What you should do:
Show every line in the records below that contains the word "chevron".

(Records excerpted from a collection)
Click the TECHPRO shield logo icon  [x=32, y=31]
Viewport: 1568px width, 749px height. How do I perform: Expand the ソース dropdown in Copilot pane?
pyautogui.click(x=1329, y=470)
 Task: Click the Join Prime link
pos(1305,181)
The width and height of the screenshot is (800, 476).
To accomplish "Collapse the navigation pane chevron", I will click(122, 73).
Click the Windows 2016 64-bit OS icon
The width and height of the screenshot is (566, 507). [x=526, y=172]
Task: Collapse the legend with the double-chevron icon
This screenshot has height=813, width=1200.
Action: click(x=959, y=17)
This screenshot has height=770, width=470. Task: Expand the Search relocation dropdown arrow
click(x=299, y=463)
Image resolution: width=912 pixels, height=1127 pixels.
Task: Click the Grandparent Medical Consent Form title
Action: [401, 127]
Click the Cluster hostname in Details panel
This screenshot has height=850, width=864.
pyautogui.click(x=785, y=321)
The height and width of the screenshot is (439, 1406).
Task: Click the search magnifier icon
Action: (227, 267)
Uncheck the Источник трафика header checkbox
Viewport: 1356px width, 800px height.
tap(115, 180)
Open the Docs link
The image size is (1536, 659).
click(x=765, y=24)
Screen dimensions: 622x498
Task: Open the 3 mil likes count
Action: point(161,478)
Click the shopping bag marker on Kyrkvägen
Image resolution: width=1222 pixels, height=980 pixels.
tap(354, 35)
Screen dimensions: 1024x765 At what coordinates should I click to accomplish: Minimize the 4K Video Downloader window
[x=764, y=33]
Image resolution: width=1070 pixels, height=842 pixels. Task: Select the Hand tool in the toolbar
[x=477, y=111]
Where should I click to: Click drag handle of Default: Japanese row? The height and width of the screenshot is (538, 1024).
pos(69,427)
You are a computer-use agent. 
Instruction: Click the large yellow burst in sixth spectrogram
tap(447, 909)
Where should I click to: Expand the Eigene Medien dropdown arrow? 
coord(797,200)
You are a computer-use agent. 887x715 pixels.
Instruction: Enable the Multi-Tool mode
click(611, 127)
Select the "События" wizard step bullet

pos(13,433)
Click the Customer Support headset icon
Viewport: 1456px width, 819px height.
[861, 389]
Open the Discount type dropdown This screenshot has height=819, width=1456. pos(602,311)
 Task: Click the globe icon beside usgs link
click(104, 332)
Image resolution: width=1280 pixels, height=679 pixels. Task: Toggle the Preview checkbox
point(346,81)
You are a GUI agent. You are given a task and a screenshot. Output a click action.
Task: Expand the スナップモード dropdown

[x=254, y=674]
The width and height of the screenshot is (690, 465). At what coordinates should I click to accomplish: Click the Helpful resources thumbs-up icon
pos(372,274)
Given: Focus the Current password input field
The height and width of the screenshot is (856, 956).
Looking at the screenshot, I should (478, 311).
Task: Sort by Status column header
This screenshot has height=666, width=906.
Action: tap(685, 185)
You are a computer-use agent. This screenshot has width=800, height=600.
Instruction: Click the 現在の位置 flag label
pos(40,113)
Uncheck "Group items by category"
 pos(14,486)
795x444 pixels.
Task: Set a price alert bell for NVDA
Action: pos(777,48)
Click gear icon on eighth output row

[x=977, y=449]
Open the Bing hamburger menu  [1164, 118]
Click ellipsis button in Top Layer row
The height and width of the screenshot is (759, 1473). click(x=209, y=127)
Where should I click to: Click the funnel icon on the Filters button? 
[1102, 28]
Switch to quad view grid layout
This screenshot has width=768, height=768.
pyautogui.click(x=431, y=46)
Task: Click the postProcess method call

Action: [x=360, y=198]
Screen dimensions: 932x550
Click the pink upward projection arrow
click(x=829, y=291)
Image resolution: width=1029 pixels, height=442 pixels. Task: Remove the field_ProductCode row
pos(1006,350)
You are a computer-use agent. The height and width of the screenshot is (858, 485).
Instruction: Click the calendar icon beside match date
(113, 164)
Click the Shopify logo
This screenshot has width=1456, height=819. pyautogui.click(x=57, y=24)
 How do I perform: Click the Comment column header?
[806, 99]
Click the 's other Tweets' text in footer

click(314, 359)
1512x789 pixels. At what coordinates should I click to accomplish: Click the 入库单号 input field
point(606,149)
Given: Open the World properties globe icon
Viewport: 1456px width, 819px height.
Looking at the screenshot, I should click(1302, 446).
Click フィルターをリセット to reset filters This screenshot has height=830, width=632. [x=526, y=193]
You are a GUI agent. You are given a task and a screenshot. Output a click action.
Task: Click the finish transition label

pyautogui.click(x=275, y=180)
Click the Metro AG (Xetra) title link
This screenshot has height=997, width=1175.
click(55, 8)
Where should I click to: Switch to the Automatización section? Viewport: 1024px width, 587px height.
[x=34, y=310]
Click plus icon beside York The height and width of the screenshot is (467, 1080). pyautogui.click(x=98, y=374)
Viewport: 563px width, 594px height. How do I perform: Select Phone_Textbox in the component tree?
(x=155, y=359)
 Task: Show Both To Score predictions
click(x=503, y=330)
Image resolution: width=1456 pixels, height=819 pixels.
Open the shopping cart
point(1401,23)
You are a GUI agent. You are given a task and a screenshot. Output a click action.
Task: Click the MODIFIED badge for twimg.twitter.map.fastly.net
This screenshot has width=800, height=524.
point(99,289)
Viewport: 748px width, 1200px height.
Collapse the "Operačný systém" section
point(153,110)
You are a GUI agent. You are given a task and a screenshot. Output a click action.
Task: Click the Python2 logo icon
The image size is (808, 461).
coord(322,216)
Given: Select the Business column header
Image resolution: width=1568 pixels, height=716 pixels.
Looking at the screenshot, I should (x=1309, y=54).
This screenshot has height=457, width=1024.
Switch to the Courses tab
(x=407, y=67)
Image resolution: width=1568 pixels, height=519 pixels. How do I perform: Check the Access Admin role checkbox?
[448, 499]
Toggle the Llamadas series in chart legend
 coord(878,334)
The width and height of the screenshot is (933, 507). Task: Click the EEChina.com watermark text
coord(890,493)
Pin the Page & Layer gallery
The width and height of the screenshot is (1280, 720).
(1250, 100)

Result below:
To accomplish "Collapse the navigation pane chevron", I will click(122, 73).
Task: Collapse the legend with the double-chevron icon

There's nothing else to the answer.